Ricerca realizzata dal Centro Studi Sintesi per Cna Lombardia, dalla quale emerge in primis come la Lombardia sia prima in Italia per interventi avviati, oltre 50 mila al 31 ottobre 2022,

davanti a Veneto (40.095) e Lazio (28.230), con gli edifici unifamiliari che rappresentano il 52% del totale degli interventi.

A fine ottobre il valore complessivo degli interventi ammessi al Superbonus 110% in Lombardia ammontava a 9,2 miliardi di euro: in questo caso, prevalgono i condomini, che rappresentano il 48% del valore complessivo dei lavori. Invece secondo quanto riportato dall’Enea, il valore dei lavori conclusi in Lombardia sfiora i 6,8 miliardi di euro.

“Sul settore delle costruzioni temiamo si possa abbattere una crisi di enormi proporzioni in ragione di provvedimenti adottati di recente e che consideriamo incomprensibili alla luce dei dati rilevati, assolutamente importanti e significativi - afferma Fausto Franchi  Presidente di Cna Costruzioni -. Il blocco della cessione dei crediti, il nuovo cambiamento delle regole con il decreto Aiuti quater, l’obbligo della certificazione SOA a partire dal primo gennaio per ogni intervento che beneficia di incentivi pubblici causano infatti  indeterminatezza, incertezza ed instabilità in un settore fondamentale per l’economia.”

L’importo medio degli investimenti ammessi in detrazione in Lombardia è inoltre di 184.000 euro, un valore significativamente al di sopra della media nazionale che si ferma a 168.366. Sono sempre i condomini che si contraddistinguono per un importo medio che supera abbondantemente i 650 mila euro. A fine ottobre 2022, risultano completati lavori pari al 73,3% del valore totale degli investimenti ammessi in detrazione, dato migliore della media nazionale che si ferma al 69,7%.

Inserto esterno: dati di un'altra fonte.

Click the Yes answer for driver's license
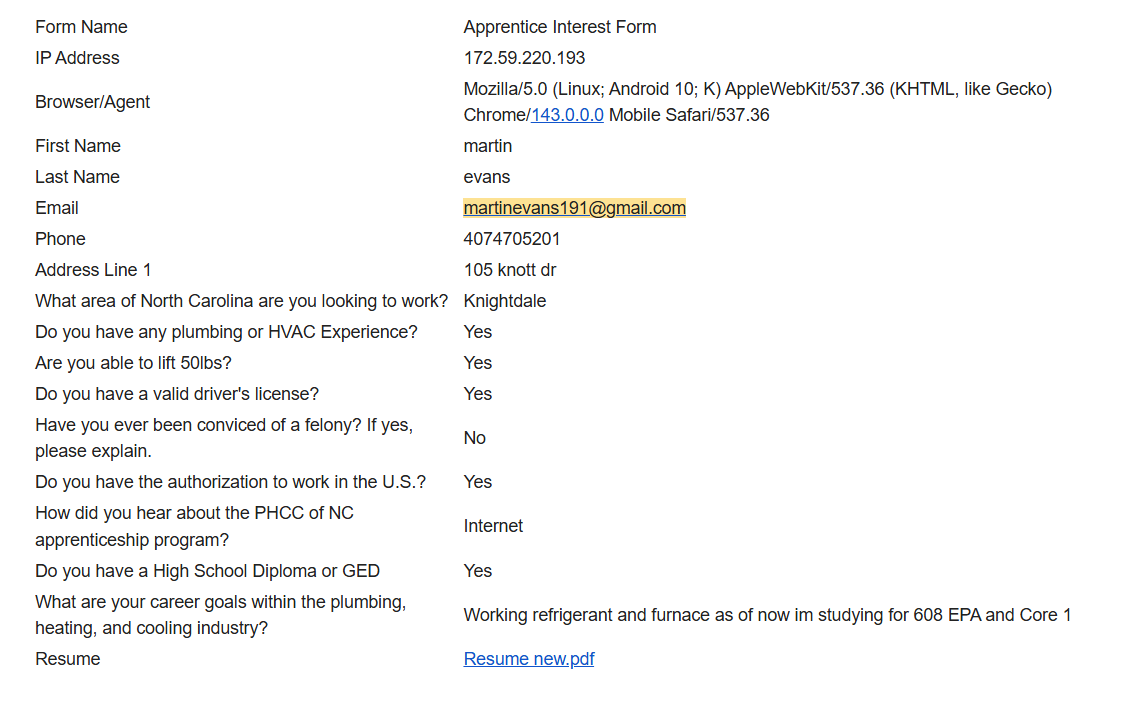 (478, 394)
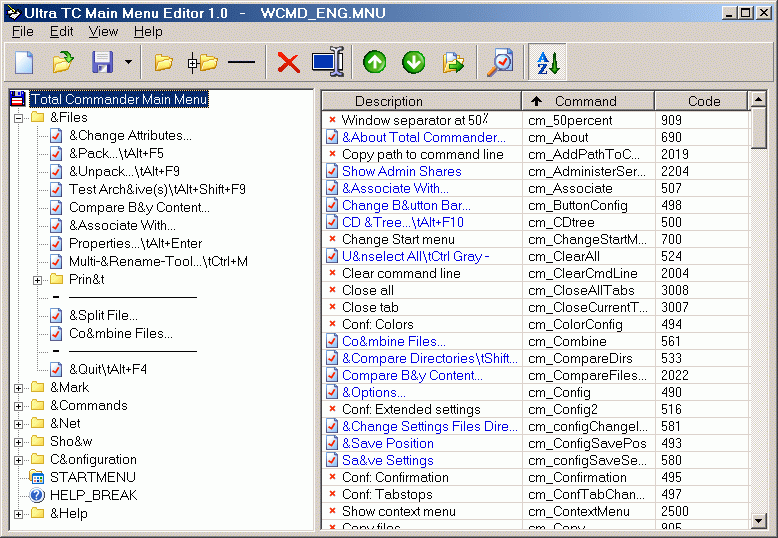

Sul fronte, invece, degli interventi attivati (asseverazioni), la dinamica mensile manifesta un’impennata a settembre 2022, in corrispondenza con la scadenza del 30/09: il decreto legge n. 50/2022 aveva infatti prorogato a fine settembre 2022 il termine previsto per realizzare il 30% dei lavori negli edifici unifamiliari e nelle unità immobiliari funzionalmente indipendenti, passaggio obbligato per poter ammettere a detrazione le spese sostenute entro il 31 dicembre 2022. Proprio in Lombardia si è registrato un picco del numero di asseverazioni a settembre 2022 (oltre 9.500), gran parte attribuibile agli edifici unifamiliari (più di 6 mila). A ottobre, invece, si nota una vistosa contrazione rispetto al mese precedente (2.873 interventi), anche se ampiamente superiore rispetto a ottobre 2021 (+75%).

“Dati e numeri che testimoniano la straordinaria vitalità del settore determinante nel trainare la robusta ripresa del Pil negli ultimi due anni - ha aggiunto il Presidente Franchi -. Per questo chiediamo al Parlamento di apportare le necessarie modifiche al Decreto Aiuti quater in fase di conversione affinchè venga riaffermata quella certezza normativa che consenta alle imprese di programmare per tempo la propria attività. Allo stesso tempo occorre con urgenza portare a soluzione il grave problema dei crediti fiscali nei cassetti di decine di migliaia di imprese che ne mettono in discussione la sopravvivenza.”